Comparison of two different approaches for computing the gravitational effect of a tesseroid

Forward modelling in the space domain is a very important task in geodesy and other geosciences. From topographical or isostatic information in the form of digital terrain model (DTM) and density model, the effects of these parameters or their derivatives on the gravity potential can be evaluated for different applications. In most cases, height or height-layer models are in use, which are gridded with respect to spherical coordinates. This holds for global as well as regional or even local applications. The definition of the spherical gridlines leads immediately to the spherical volume element, that is, the tesseroid.
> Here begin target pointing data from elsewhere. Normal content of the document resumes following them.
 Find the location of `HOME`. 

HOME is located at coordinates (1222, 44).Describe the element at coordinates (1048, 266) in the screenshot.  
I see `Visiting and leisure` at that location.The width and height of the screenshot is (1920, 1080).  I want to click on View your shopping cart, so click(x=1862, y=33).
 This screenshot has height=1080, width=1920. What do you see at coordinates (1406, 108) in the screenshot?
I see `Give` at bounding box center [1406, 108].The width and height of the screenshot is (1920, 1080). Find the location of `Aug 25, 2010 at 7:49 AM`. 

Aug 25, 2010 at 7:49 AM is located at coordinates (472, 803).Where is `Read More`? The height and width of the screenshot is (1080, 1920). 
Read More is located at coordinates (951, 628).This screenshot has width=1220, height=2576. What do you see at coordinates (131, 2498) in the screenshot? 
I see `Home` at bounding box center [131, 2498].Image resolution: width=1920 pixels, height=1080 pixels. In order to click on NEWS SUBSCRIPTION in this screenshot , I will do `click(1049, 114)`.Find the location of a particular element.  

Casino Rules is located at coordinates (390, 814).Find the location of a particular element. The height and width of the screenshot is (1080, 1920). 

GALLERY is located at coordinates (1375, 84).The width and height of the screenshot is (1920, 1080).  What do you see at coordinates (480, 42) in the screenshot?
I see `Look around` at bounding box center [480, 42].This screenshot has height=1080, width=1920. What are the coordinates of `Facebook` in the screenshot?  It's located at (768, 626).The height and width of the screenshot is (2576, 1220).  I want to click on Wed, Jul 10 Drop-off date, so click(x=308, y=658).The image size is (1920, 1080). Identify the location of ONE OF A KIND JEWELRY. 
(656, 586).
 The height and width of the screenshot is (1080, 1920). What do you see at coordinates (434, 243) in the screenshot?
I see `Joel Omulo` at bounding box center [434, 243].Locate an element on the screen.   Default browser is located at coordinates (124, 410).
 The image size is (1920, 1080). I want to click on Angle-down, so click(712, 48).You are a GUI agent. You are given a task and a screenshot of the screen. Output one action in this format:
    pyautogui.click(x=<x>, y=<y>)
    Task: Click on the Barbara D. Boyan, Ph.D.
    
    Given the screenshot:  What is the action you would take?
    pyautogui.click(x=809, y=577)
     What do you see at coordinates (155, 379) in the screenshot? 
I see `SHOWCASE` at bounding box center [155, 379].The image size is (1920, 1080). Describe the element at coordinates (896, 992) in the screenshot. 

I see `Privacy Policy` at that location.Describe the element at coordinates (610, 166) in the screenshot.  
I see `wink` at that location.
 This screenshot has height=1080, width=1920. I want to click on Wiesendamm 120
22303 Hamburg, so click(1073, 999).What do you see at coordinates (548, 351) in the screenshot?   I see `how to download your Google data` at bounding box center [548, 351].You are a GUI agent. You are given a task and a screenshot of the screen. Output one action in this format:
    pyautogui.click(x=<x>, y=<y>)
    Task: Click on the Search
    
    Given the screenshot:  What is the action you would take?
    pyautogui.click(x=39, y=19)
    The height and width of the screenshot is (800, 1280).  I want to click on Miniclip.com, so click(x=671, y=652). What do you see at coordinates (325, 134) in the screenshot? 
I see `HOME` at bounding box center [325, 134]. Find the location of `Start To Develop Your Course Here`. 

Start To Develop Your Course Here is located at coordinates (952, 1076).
Only in the specific case that the observation point is located on the symmetry axis of the spherical coordinate system does the Newton integral have a closed analytical solution. More specifically, the effect of a tesseroid can be determined by evaluating the analytical solution of a segment of a spherical zonal band. To apply this aspect in practice, the DTM must be transformed into the local spherical azimuthal system of the observation point (UNIPOL approach). In the general case, the Newton integral can be solved, for example, using a Taylor series expansion of the integral kernel and a subsequently applied term-wise integration (GIK approach). Within this contribution, the two fundamentally different tesseroid approaches, namely, the GIK and the UNIPOL approach are compared. This comparison is performed, in particular, with regard to the required computational time and the approximation error under different test scenarios. The numerical studies show that both approaches are equivalent in terms of accuracy for both the gravitational potential and gravity; however, the UNIPOL approach is more time consuming because, for each observation point, the whole DTM must be transformed. Small numerical differences exist between the compared approaches for special constellations regarding the source point and the observation point.